De origen fenicio, las primeras fuentes históricas de Asilah son la fundación de la ciudad por conquistadores árabes hacia el siglo IX, junto a una ensenada de arrecifes, cerca de la antigua ciudad de Zilil, de la que deriva su nombre.
Durante la edad media y la edad moderna ha tenido una historia muy agitada vinculada a la de Tánger.
Sufrió dos veces incursiones normandas a mitad del siglo IX, para saquear sus riquezas de cereales.
Fue reconstruida por el califa Omeya Al- Hakem II, que construyó una muralla para protegerla de posibles ataques. También construyó una mezquita de cinco naves.

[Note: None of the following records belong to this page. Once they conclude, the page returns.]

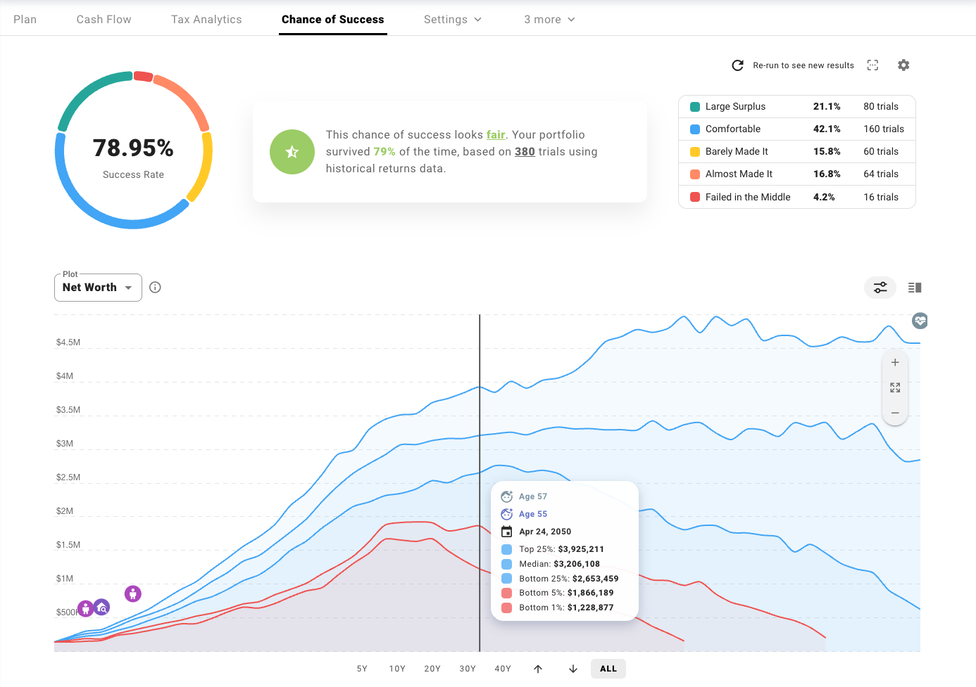Click the chart adjustments sliders icon
Image resolution: width=976 pixels, height=687 pixels.
880,287
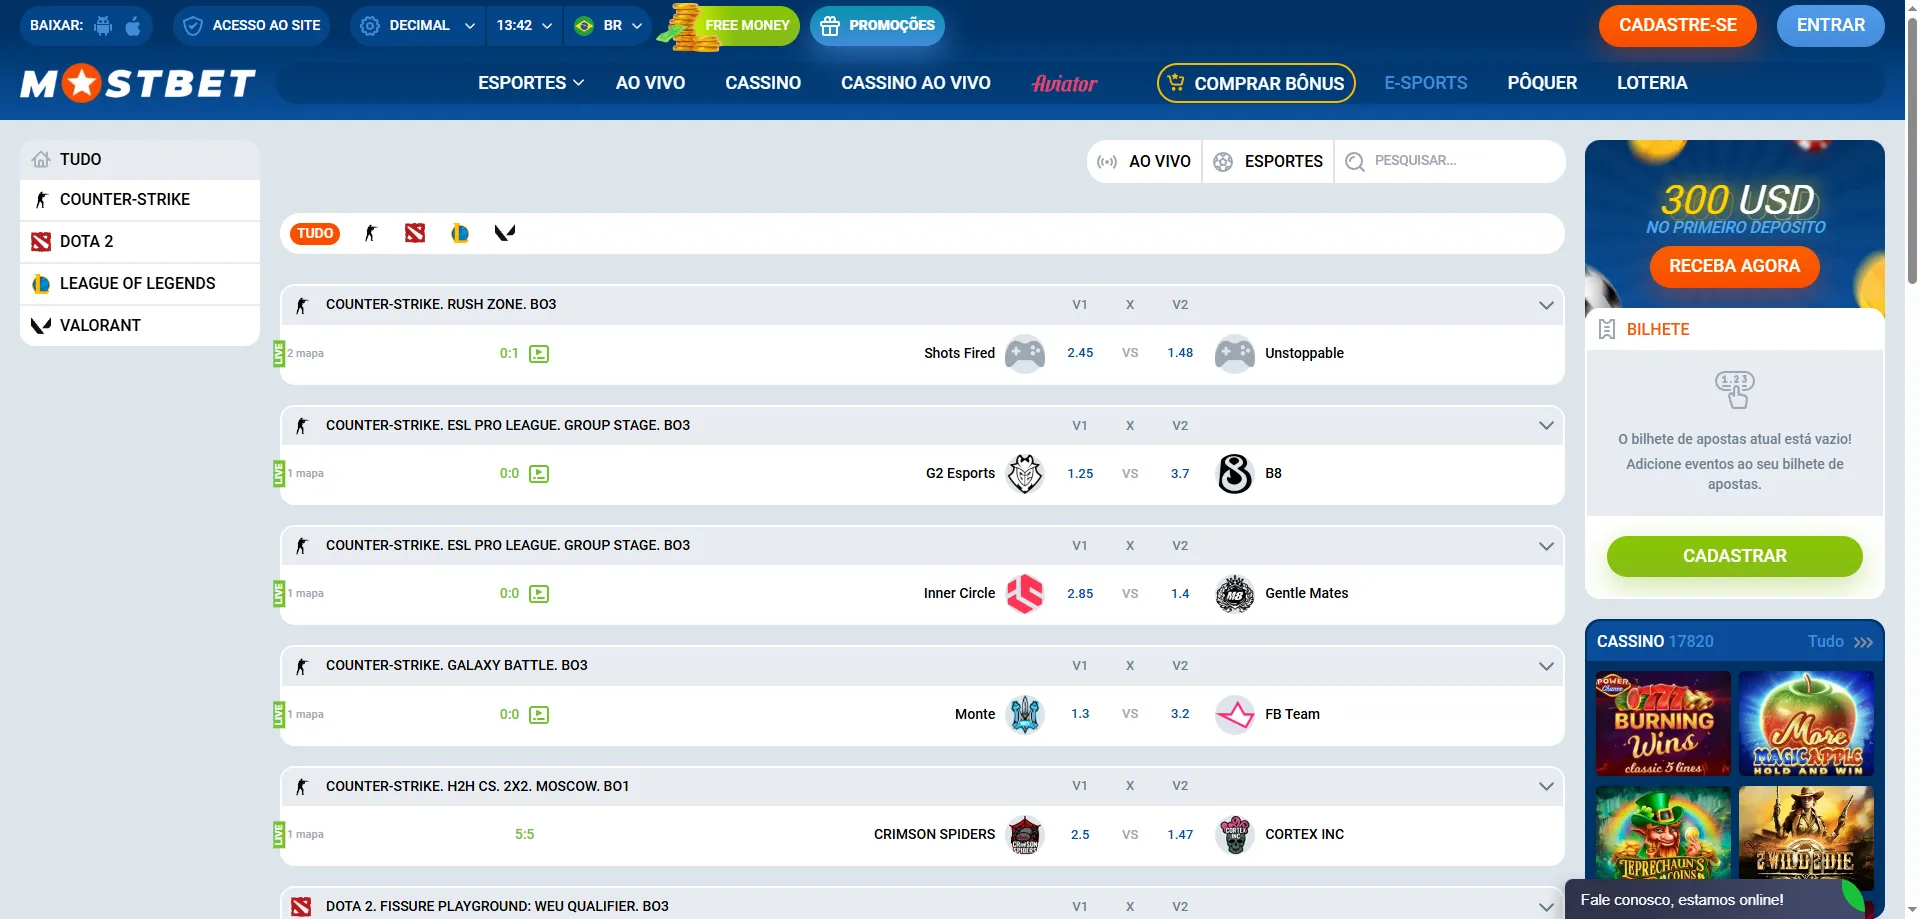Viewport: 1920px width, 919px height.
Task: Select the Counter-Strike filter icon
Action: [371, 233]
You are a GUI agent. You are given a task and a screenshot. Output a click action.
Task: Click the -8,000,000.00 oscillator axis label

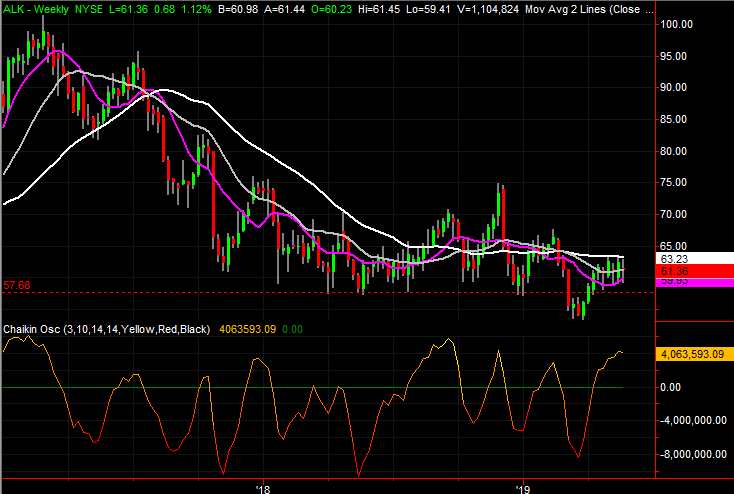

Tuvo una vida apacible en el siglo XII, ya que se abrió al comercio con occidente y conoció cierta prosperidad.
Los wattasíes tuvieron en ella uno de sus principales puntos de apoyo en la lucha por el poder.

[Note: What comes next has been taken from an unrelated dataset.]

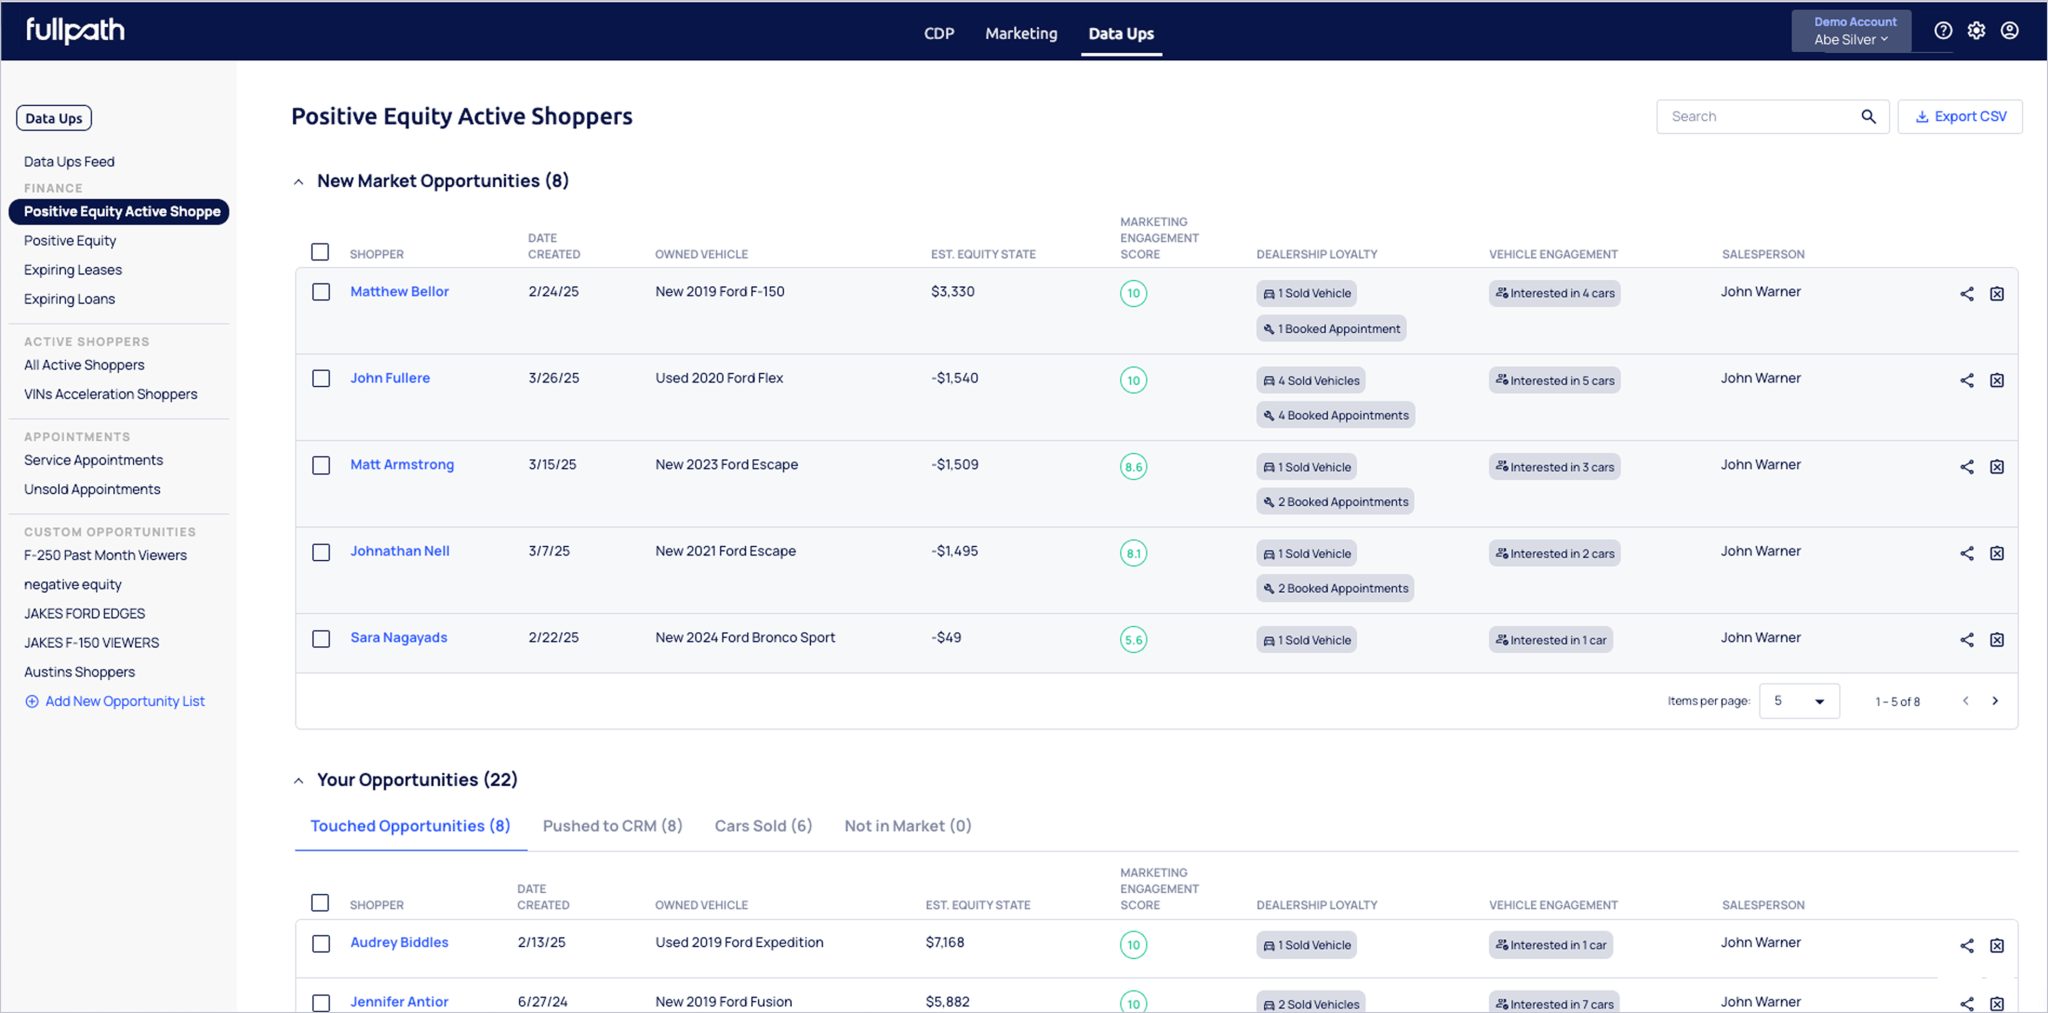Go to next page of New Market Opportunities

[1995, 701]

En 1471 fue tomada por los portugueses y permaneció bajo su poder hasta el año 1550. Fueron ellos quienes reconstruyeron las murallas, las fortificaron con sólidas torres y edificaron un alto torreón que servía de atalaya.
Las guarniciones atrincheradas en esta fortaleza sufrieron innumerables hostigaciones por parte de los wattasíes y del príncipe de Xauen, Mulay Brahim.

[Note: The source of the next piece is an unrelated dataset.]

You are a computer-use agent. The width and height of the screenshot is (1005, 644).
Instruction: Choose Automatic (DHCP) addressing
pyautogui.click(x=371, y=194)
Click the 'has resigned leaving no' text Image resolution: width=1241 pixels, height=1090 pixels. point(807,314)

Liberada en 1550, fue ocupada de nuevo por el rey Sebastián de Portugal en 1577, en recompensa por su alianza con el príncipe saadí Mohamed al Masluj.
Asilah fue restituida al rey saadí en 1589, y luego fue recuperada por España, que la retuvo poco tiempo hasta el siglo XVII; poco después fue tomada al asalto por Mulay Ismail en 1691. Fue repoblada por gentes del Rif que construyeron en ella otras dos mezquitas, una madraza y baños. Desde entonces vive una modesta existencia.
En 1906 cayó en poder de Mulay Ali Ibn Raissouli, que se convirtió en su pachá, y luego fue ocupada por los españoles desde 1912 hasta 1956 fecha en que se proclamó el reino de Marruecos.